■ EXERCISE OBJECTIVE
Set down the data that follows again, exactly as written.

*** MATERIALS PROVIDED ***

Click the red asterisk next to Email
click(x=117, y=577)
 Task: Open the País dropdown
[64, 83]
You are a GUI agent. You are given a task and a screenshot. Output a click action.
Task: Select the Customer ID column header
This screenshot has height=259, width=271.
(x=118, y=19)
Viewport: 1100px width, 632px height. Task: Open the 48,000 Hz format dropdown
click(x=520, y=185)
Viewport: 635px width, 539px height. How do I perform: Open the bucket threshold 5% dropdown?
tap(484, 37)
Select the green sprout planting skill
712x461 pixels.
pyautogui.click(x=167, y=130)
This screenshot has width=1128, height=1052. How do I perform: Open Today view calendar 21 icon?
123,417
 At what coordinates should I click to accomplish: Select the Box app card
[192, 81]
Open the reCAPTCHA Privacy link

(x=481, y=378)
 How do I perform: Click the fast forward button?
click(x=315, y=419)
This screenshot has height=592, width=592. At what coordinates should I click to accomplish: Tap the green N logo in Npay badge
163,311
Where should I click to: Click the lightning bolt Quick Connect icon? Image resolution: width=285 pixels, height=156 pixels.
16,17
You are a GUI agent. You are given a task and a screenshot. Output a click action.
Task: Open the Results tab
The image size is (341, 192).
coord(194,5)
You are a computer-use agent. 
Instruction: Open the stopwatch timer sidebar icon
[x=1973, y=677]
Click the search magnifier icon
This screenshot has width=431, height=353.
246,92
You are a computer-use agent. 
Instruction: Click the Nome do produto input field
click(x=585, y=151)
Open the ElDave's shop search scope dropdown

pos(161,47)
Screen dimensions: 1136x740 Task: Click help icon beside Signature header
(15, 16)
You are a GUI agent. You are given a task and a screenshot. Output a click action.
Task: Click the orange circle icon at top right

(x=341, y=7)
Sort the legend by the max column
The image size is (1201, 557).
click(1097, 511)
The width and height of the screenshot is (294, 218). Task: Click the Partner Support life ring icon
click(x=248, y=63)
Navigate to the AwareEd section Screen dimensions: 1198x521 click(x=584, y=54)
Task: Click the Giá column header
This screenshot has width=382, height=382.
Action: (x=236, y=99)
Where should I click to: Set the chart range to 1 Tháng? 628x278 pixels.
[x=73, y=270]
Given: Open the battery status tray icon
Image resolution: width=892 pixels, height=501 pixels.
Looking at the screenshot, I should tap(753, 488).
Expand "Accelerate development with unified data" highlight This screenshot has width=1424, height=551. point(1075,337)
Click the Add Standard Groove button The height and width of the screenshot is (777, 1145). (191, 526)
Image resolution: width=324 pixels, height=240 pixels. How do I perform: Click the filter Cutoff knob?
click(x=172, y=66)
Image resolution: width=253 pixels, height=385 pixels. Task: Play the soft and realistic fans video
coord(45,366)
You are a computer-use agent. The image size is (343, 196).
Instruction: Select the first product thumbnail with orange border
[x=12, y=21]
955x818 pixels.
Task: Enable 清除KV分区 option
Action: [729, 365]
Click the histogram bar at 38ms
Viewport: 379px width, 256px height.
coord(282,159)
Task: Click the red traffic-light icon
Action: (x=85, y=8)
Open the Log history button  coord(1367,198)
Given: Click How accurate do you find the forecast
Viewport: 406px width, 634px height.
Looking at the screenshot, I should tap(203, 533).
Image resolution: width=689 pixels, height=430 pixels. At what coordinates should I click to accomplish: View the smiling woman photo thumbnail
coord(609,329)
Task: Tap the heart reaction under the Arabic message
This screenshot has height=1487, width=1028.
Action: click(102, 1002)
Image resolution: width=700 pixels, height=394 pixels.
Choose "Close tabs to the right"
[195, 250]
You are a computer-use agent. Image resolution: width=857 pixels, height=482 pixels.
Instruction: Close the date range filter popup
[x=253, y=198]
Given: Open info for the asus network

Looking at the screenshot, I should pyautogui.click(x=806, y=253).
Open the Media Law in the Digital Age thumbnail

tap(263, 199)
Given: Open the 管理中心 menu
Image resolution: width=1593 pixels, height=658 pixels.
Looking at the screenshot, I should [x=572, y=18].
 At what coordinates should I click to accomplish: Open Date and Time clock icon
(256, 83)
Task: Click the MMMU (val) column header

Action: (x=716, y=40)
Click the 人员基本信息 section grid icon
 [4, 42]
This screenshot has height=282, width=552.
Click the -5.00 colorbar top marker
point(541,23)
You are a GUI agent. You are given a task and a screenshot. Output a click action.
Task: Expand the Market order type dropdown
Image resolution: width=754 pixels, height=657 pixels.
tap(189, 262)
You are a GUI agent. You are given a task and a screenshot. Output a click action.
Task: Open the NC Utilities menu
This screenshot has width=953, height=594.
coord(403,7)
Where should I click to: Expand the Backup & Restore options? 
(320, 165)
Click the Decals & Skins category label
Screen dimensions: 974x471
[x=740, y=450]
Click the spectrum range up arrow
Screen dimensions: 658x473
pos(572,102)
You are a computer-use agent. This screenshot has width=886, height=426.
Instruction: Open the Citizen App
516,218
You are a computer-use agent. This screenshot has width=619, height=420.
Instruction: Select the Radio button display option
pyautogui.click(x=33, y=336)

*** End of MATERIALS PROVIDED ***

■ ANSWER SECTION
Click the red asterisk next to Email
click(x=117, y=577)
 Task: Open the País dropdown
[64, 83]
You are a GUI agent. You are given a task and a screenshot. Output a click action.
Task: Select the Customer ID column header
This screenshot has height=259, width=271.
(x=118, y=19)
Viewport: 1100px width, 632px height. Task: Open the 48,000 Hz format dropdown
click(x=520, y=185)
Viewport: 635px width, 539px height. How do I perform: Open the bucket threshold 5% dropdown?
tap(484, 37)
Select the green sprout planting skill
712x461 pixels.
pyautogui.click(x=167, y=130)
This screenshot has width=1128, height=1052. How do I perform: Open Today view calendar 21 icon?
123,417
 At what coordinates should I click to accomplish: Select the Box app card
[192, 81]
Open the reCAPTCHA Privacy link

(x=481, y=378)
 How do I perform: Click the fast forward button?
click(x=315, y=419)
This screenshot has height=592, width=592. At what coordinates should I click to accomplish: Tap the green N logo in Npay badge
163,311
Where should I click to: Click the lightning bolt Quick Connect icon? Image resolution: width=285 pixels, height=156 pixels.
16,17
You are a GUI agent. You are given a task and a screenshot. Output a click action.
Task: Open the Results tab
The image size is (341, 192).
coord(194,5)
You are a computer-use agent. 
Instruction: Open the stopwatch timer sidebar icon
[x=1973, y=677]
Click the search magnifier icon
This screenshot has width=431, height=353.
246,92
You are a computer-use agent. 
Instruction: Click the Nome do produto input field
click(x=585, y=151)
Open the ElDave's shop search scope dropdown

pos(161,47)
Screen dimensions: 1136x740 Task: Click help icon beside Signature header
(15, 16)
You are a GUI agent. You are given a task and a screenshot. Output a click action.
Task: Click the orange circle icon at top right

(x=341, y=7)
Sort the legend by the max column
The image size is (1201, 557).
click(1097, 511)
The width and height of the screenshot is (294, 218). Task: Click the Partner Support life ring icon
click(x=248, y=63)
Navigate to the AwareEd section Screen dimensions: 1198x521 click(x=584, y=54)
Task: Click the Giá column header
This screenshot has width=382, height=382.
Action: (x=236, y=99)
Where should I click to: Set the chart range to 1 Tháng? 628x278 pixels.
[x=73, y=270]
Given: Open the battery status tray icon
Image resolution: width=892 pixels, height=501 pixels.
Looking at the screenshot, I should tap(753, 488).
Expand "Accelerate development with unified data" highlight This screenshot has width=1424, height=551. point(1075,337)
Click the Add Standard Groove button The height and width of the screenshot is (777, 1145). (191, 526)
Image resolution: width=324 pixels, height=240 pixels. How do I perform: Click the filter Cutoff knob?
click(x=172, y=66)
Image resolution: width=253 pixels, height=385 pixels. Task: Play the soft and realistic fans video
coord(45,366)
You are a computer-use agent. The image size is (343, 196).
Instruction: Select the first product thumbnail with orange border
[x=12, y=21]
955x818 pixels.
Task: Enable 清除KV分区 option
Action: [729, 365]
Click the histogram bar at 38ms
Viewport: 379px width, 256px height.
coord(282,159)
Task: Click the red traffic-light icon
Action: (x=85, y=8)
Open the Log history button  coord(1367,198)
Given: Click How accurate do you find the forecast
Viewport: 406px width, 634px height.
Looking at the screenshot, I should tap(203, 533).
Image resolution: width=689 pixels, height=430 pixels. At what coordinates should I click to accomplish: View the smiling woman photo thumbnail
coord(609,329)
Task: Tap the heart reaction under the Arabic message
This screenshot has height=1487, width=1028.
Action: click(102, 1002)
Image resolution: width=700 pixels, height=394 pixels.
Choose "Close tabs to the right"
[195, 250]
You are a computer-use agent. Image resolution: width=857 pixels, height=482 pixels.
Instruction: Close the date range filter popup
[x=253, y=198]
Given: Open info for the asus network

Looking at the screenshot, I should pyautogui.click(x=806, y=253).
Open the Media Law in the Digital Age thumbnail

tap(263, 199)
Given: Open the 管理中心 menu
Image resolution: width=1593 pixels, height=658 pixels.
Looking at the screenshot, I should [x=572, y=18].
 At what coordinates should I click to accomplish: Open Date and Time clock icon
(256, 83)
Task: Click the MMMU (val) column header

Action: (x=716, y=40)
Click the 人员基本信息 section grid icon
 [4, 42]
This screenshot has height=282, width=552.
Click the -5.00 colorbar top marker
point(541,23)
You are a GUI agent. You are given a task and a screenshot. Output a click action.
Task: Expand the Market order type dropdown
Image resolution: width=754 pixels, height=657 pixels.
tap(189, 262)
You are a GUI agent. You are given a task and a screenshot. Output a click action.
Task: Open the NC Utilities menu
This screenshot has width=953, height=594.
coord(403,7)
Where should I click to: Expand the Backup & Restore options? 
(320, 165)
Click the Decals & Skins category label
Screen dimensions: 974x471
[x=740, y=450]
Click the spectrum range up arrow
Screen dimensions: 658x473
pos(572,102)
You are a computer-use agent. This screenshot has width=886, height=426.
Instruction: Open the Citizen App
516,218
You are a computer-use agent. This screenshot has width=619, height=420.
Instruction: Select the Radio button display option
pyautogui.click(x=33, y=336)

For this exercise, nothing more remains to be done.